Under the realistic demand scenario, where per capita consumption reaches 900 kWh and export prices compress to NPR 5.00/kWh as India’s monsoon surplus grows, the annual deficit reaches NPR 279B – approximately NPR 28 crore every day. This is not a stress scenario in the tail-risk sense. It is a plausible central case given historical growth rates and India’s documented renewable buildout trajectory.
Under the stagnation and disruption scenario, where domestic consumption stagnates at 700 kWh/capita and India’s market absorbs only a fraction of Nepal’s export at distressed prices, the deficit approaches NPR 600B annually. At this level, NEA’s entire projected revenue base is insufficient to cover purchase obligations, let alone debt service, T&D costs, or O&M. The utility does not gradually deteriorate – it ceases to function as a commercial enterprise.

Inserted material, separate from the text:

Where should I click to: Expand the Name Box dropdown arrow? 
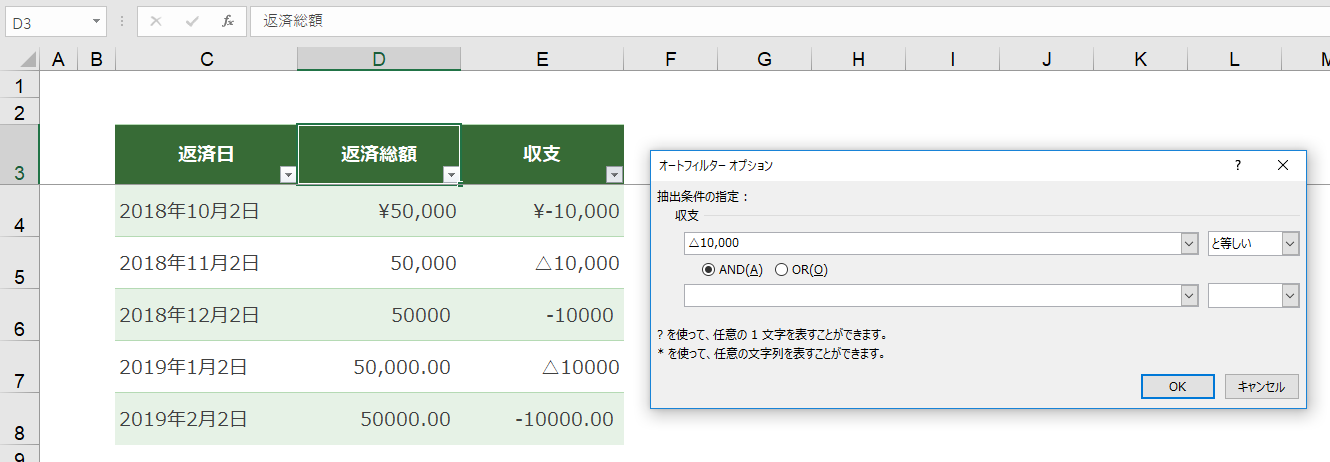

The take-or-pay trap in its purest form: In a scenario where demand disappoints and exports compress, NEA cannot reduce its payment obligations because those obligations are contractually fixed. It cannot instruct IPPs to generate less without triggering Deemed Energy compensation. It cannot redirect energy to third-party buyers because the IPP-NEA monopoly lock-in prevents alternative sales. It cannot lower consumer tariffs to stimulate demand without widening the margin inversion. And it cannot raise export prices because those are market-determined. Every degree of freedom available to a normal commercial entity – volume flexibility, pricing power, market access – has been contractually removed. What remains is a fixed outgoing obligation with a variable and potentially collapsing revenue base
The single assumption holding the model together is that India will reliably absorb 40–70% of Nepal’s terminal generation at above-cost prices. This is not a bilateral treaty obligation. It is a market assumption. Nepal’s entire 28,500 MW energy ambition rests on a counterparty – the Indian electricity market – over which Nepal has no contractual rights, no pricing power, and no enforcement mechanism.

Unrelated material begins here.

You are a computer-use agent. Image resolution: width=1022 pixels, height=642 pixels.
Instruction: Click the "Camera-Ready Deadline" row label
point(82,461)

5. Liquidity and Sovereign Backstop
NEA’s liquidity position as of mid-2025 is already stressed, and the sovereign mechanisms available to rescue it are legally constrained.
| Indicator | Current Status | Stress Implication |
| Cash and cash equivalents | Near-zero; NPR 10 Bn bridging loan secured | No liquidity buffer for even a single month’s delayed export payment. |
| Creditors for Power Purchase (PPL arrears) | NPR 16.23 Bn (standalone, FY 2081/82) | IPPs already owed NPR 16+ Bn. Growth in this figure indicates deepening circular debt. |
| Dedicated Feeder Tariff Dispute | NPR 17.15 Bn locked in legal dispute with industrial consumers | This receivable is real but effectively illiquid. Council of Ministers directed recovery in 2024; enforcement pending. |
| Total Debt (NEA standalone) | NPR 289.46 Bn; D/E ratio = 1.01 | 66.4% foreign currency denominated. NPR depreciation of >80% against USD since 2010 adds structural FX loss. |
| Current DSCR | 2.4× to 3.7× (reported) | Comfortable now. Covenant floor = 1.2×. Falls toward breach under Scenario A by 2031. |
| True profitability (White Paper) | Net LOSS of NPR 5.26 Bn after proper depreciation | Reported NPR 9.07 Bn profit is a pre-depreciation artefact. Economic loss already exists. |
| Sovereign guarantee headroom | ~0.9% of GDP set to be used vs. 1.0% statutory cap (Public Debt Management Act 2022) | GoN is effectively set to exhaust its legal capacity to issue new explicit guarantees for NEA PPA obligations. |
| ICRA Nepal Credit Rating | AA+ (achieved via implicit sovereign support notching) | Standalone commercial rating: estimated A or BBB. Rating is one government policy change away from downgrade. |
The most important constraint is the 1.0% GDP sovereign guarantee cap under the Public Debt Management Act 2022. With Nepal’s existing guarantee exposure set to reach at ~0.9% of GDP with addition of few strategically important national projects, the government is mathematically prohibited from directly underwriting new PPA obligations or infrastructure loans at scale. NEA’s AA+ credit rating – which enables lower borrowing costs – rests entirely on implied sovereign support. If GoN’s own fiscal position tightens – a real risk given chronic current account deficits – even this implied backstop becomes unreliable.
6. Legal Exposures
The legal structure of Nepal’s PPAs concentrates risk firmly on NEA. Understanding the covenant architecture is essential to assessing the consequences of a payment stress event.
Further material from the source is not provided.